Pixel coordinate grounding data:
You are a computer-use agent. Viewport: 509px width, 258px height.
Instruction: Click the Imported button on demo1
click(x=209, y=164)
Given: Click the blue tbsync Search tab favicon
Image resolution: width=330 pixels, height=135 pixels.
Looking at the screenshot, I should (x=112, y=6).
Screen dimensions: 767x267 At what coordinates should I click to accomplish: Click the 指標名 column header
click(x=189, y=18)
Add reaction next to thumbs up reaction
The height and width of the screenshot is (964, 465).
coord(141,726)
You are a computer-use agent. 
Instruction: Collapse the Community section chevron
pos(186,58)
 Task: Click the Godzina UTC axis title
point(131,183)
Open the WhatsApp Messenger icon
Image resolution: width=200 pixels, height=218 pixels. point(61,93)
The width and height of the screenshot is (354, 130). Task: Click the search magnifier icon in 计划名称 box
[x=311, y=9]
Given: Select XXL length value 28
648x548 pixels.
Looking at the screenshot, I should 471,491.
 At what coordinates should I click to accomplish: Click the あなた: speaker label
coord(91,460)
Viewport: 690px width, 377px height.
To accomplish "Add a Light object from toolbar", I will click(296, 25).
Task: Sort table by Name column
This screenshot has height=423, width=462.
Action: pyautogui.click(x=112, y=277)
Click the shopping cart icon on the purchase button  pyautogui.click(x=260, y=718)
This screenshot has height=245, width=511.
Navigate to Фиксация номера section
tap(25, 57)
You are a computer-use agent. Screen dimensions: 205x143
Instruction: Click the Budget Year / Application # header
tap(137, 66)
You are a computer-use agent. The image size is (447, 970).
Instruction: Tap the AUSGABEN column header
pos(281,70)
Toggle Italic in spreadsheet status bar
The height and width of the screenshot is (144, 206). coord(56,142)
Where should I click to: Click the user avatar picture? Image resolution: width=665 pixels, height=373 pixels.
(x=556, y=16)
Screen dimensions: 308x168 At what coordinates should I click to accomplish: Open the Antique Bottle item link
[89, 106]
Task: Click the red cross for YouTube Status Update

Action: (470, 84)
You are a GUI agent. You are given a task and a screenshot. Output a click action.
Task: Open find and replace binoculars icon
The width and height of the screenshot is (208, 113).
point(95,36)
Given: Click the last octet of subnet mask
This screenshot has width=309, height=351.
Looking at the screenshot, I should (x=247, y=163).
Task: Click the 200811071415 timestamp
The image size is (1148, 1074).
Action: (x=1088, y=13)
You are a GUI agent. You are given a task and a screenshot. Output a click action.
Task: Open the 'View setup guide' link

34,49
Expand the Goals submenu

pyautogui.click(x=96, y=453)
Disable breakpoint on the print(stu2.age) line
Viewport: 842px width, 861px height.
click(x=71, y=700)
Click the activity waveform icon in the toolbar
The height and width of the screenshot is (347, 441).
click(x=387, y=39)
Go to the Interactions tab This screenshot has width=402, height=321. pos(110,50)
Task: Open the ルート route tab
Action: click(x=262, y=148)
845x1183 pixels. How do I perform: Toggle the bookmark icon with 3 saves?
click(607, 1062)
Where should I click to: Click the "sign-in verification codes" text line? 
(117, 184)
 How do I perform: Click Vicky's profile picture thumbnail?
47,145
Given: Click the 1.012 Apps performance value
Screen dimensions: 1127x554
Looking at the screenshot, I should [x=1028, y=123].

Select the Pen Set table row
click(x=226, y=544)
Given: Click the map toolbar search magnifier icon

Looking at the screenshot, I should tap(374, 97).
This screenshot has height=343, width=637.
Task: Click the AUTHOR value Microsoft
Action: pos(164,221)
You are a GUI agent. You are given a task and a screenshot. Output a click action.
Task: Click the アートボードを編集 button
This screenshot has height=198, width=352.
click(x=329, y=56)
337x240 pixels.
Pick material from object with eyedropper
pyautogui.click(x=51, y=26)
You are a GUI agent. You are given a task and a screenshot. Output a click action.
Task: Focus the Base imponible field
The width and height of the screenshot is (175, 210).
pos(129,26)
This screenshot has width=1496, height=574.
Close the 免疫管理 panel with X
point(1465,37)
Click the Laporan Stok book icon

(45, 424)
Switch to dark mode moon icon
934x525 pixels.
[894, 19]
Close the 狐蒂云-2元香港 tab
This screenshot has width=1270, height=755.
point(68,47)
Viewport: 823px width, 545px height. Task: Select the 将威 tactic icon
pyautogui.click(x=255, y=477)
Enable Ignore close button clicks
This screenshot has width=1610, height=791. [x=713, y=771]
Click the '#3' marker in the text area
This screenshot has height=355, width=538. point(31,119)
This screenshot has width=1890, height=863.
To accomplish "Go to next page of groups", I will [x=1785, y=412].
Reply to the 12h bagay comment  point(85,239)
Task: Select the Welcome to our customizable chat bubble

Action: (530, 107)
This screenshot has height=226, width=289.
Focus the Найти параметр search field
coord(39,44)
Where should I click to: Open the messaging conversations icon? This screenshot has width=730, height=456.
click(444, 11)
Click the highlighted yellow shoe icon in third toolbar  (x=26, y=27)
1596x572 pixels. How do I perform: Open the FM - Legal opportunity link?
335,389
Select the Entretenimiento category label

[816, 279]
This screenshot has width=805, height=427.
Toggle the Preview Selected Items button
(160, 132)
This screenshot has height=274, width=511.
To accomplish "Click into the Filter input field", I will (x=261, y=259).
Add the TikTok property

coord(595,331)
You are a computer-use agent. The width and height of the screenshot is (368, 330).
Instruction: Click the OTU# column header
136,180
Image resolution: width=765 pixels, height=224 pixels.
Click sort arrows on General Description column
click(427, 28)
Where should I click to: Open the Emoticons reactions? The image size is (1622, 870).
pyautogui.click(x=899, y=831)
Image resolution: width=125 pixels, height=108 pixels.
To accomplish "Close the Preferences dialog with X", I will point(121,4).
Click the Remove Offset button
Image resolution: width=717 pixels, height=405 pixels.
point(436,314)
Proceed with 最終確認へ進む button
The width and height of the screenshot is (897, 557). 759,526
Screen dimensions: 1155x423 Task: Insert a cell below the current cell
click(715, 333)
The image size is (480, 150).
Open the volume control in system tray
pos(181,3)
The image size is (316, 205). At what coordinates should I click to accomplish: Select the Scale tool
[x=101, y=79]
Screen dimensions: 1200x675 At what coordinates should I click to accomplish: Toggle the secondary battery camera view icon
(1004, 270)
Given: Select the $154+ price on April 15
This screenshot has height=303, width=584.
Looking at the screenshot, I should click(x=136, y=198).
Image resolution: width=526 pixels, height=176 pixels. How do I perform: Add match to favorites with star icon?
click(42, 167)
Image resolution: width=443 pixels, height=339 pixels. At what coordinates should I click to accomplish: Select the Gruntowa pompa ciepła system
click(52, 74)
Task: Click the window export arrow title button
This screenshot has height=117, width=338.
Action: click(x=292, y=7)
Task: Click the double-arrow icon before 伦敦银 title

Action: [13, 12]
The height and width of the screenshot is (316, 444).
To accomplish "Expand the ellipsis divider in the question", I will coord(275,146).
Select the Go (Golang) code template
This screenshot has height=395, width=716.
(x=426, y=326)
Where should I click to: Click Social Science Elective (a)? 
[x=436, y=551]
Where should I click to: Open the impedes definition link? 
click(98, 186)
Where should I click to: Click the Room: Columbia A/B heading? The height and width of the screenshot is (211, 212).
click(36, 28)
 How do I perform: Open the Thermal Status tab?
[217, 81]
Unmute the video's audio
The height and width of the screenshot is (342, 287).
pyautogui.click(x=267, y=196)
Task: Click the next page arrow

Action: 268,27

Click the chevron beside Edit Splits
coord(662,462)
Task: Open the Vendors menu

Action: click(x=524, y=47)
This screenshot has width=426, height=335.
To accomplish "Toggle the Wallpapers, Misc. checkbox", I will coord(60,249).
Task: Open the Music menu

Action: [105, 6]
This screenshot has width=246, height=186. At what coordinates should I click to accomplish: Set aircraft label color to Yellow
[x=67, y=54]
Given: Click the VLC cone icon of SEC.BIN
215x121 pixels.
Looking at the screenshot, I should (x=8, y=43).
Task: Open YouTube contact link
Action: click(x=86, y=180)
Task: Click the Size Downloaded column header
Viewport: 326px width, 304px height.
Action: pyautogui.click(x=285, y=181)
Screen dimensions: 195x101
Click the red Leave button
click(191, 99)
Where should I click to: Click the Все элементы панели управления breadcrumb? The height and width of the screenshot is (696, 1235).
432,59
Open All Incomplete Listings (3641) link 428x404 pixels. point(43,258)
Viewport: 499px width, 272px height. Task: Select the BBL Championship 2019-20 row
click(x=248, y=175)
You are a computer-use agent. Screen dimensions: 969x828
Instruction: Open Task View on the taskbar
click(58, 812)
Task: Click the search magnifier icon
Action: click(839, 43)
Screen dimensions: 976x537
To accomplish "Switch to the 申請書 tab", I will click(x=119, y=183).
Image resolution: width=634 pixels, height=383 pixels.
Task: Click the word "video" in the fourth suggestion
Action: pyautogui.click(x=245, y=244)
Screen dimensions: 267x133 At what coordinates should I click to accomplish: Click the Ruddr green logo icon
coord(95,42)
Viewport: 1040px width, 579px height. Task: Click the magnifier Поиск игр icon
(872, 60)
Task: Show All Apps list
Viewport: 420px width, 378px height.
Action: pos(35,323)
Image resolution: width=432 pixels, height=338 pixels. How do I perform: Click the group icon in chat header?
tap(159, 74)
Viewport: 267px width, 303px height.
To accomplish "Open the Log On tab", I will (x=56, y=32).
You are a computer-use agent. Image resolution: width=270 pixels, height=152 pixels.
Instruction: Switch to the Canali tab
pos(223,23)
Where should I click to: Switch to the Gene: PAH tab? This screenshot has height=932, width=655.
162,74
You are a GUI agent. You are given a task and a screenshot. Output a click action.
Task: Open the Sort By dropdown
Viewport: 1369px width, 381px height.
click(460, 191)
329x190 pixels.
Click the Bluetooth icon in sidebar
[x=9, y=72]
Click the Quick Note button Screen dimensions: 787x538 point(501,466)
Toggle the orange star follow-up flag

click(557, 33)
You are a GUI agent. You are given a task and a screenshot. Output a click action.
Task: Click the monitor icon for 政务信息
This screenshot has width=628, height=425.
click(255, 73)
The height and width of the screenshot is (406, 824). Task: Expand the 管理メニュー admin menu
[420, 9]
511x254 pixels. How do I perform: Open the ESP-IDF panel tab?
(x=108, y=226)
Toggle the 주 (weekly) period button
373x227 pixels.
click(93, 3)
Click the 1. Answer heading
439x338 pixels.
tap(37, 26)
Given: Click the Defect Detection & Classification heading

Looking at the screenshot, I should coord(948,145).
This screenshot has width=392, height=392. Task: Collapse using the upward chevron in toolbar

Required work:
Reproduce every line in the records above that contains the word "computer".

Written solution:
You are a computer-use agent. Viewport: 509px width, 258px height.
You are a computer-use agent. 
You are a computer-use agent. Screen dimensions: 205x143
You are a computer-use agent. The image size is (447, 970).
You are a computer-use agent. The width and height of the screenshot is (368, 330).
You are a computer-use agent. Screen dimensions: 969x828
You are a computer-use agent. Image resolution: width=270 pixels, height=152 pixels.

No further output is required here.